I was sitting quietly one day, thinking about what is right and what is wrong, when I received the following words from one of my writing guides.

Look kindly on your fellow-man

Do not judge too harshly

For where he walks you too may tread

And understand his pathway

Just a few lines, but I feel it is a such powerful  message.  I have  had these words run through my mind so many many times over the years.  When I catch myself making a judgement about someone, suddenly I’ll hear the words “Look kindly on your fellow-man, do not judge too harshly ….” I immediately try to consider where that person is in their life and always ask myself “Who am I to judge?”  I cannot possibly imagine what made them make their choices about their lifestyle, their behaviour.  I have not shared in their life and come to their conclusions. I try to accept others as they are, accept they have their own opinions and have their own roads to follow.

Of course I’m not talking about our formal legal systems, these have to be in place, and we accept that our society chooses people to make legal judgements.  That is totally different to the judgements we all make that I am talking about here.
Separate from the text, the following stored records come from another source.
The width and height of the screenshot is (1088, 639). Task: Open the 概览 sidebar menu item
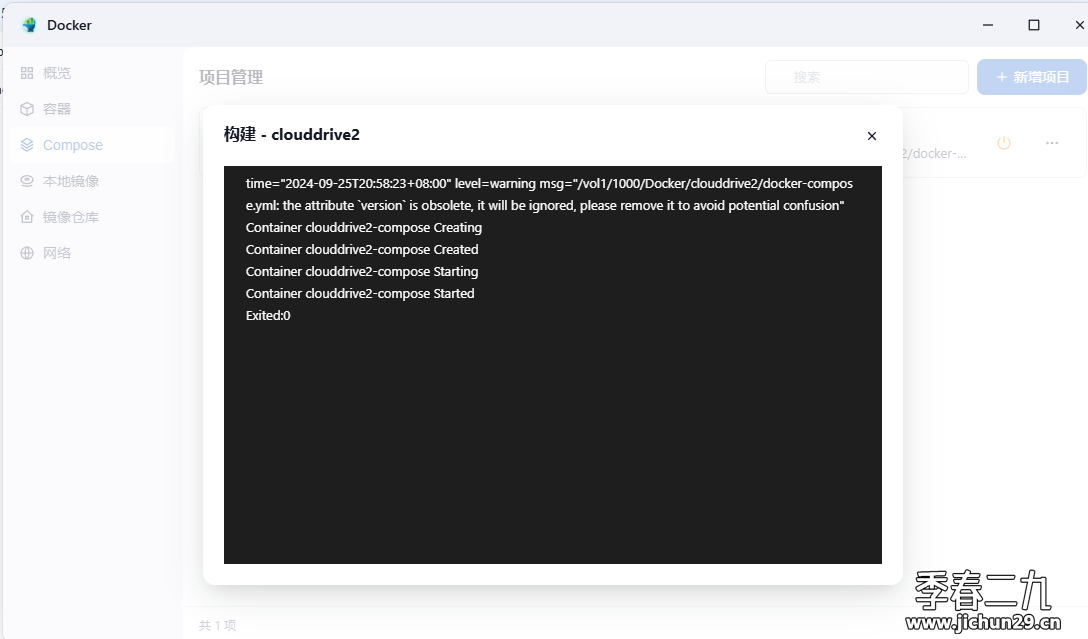[57, 73]
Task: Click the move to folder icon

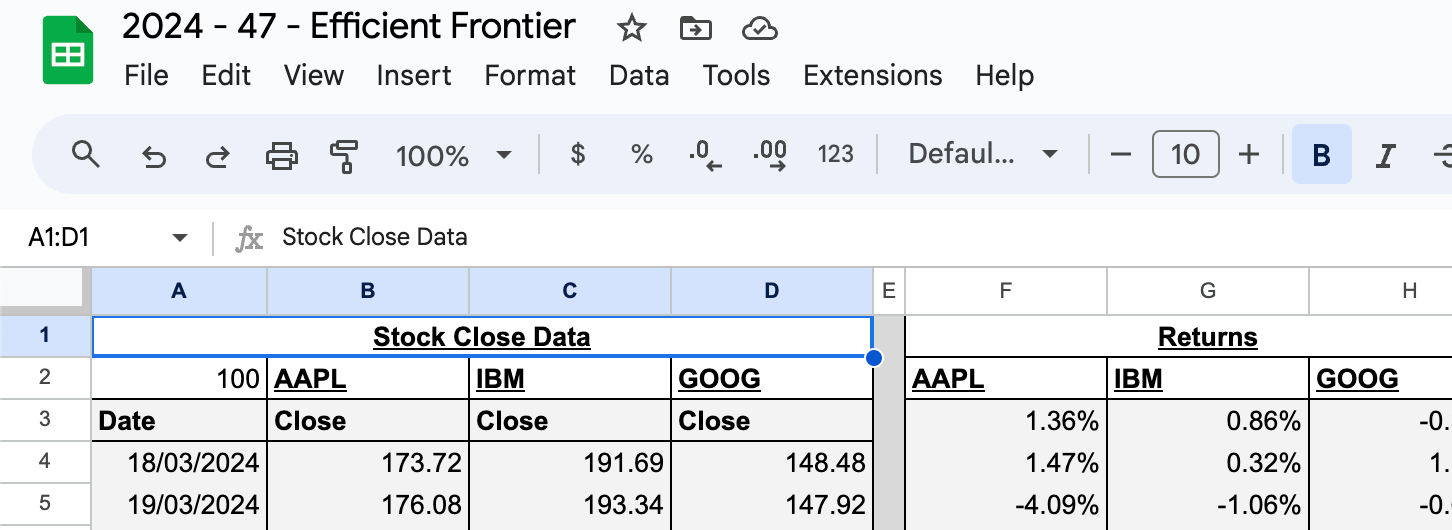Action: tap(695, 29)
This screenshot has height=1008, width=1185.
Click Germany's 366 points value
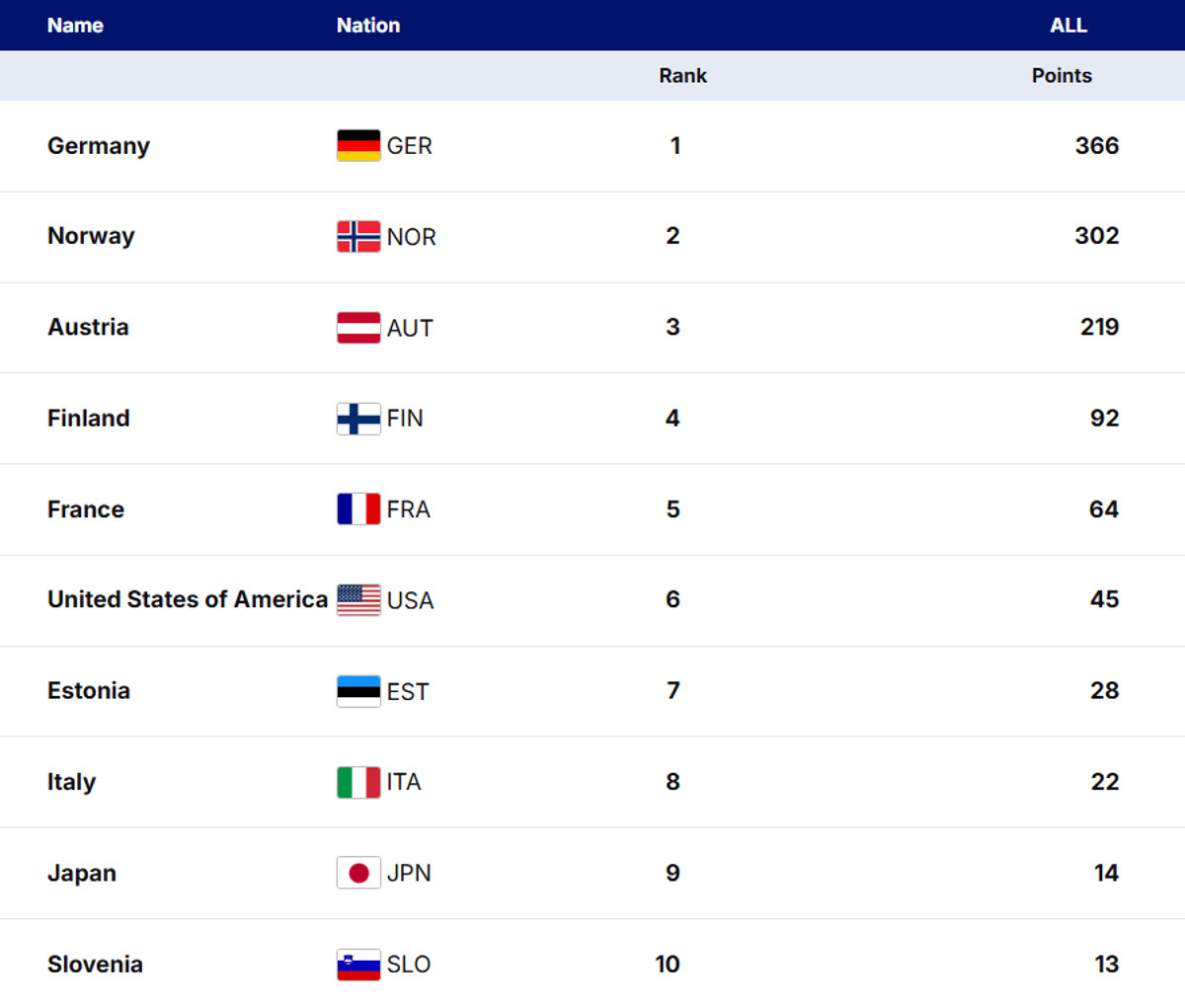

It  also made me think about the soul choices we make we enter this incarnation.  We can’t all choose to be kind and thoughtful or we would not be able to learn what is right and what is wrong, how to behave with care and generosity towards others.  How tough it must be to live your life as one of those people who are always on the wrong side of our man-made laws. How tough to wake up in the morning and know in your heart that you have been cruel or mean.  We can’t all be the same, we are all unique in almost every way and I say thank goodness for that.  In our diversity we have literally hundreds of thousands of choices throughout our lives, and who should ever judge us for them?  Only ourselves.  My guides know that we are not saints, that we have our human foibles, that we will most likely always make judgements, I feel it is a rare person who never does.  But, if you do find yourself judging, please just think of the words I received, and try not to be too harsh!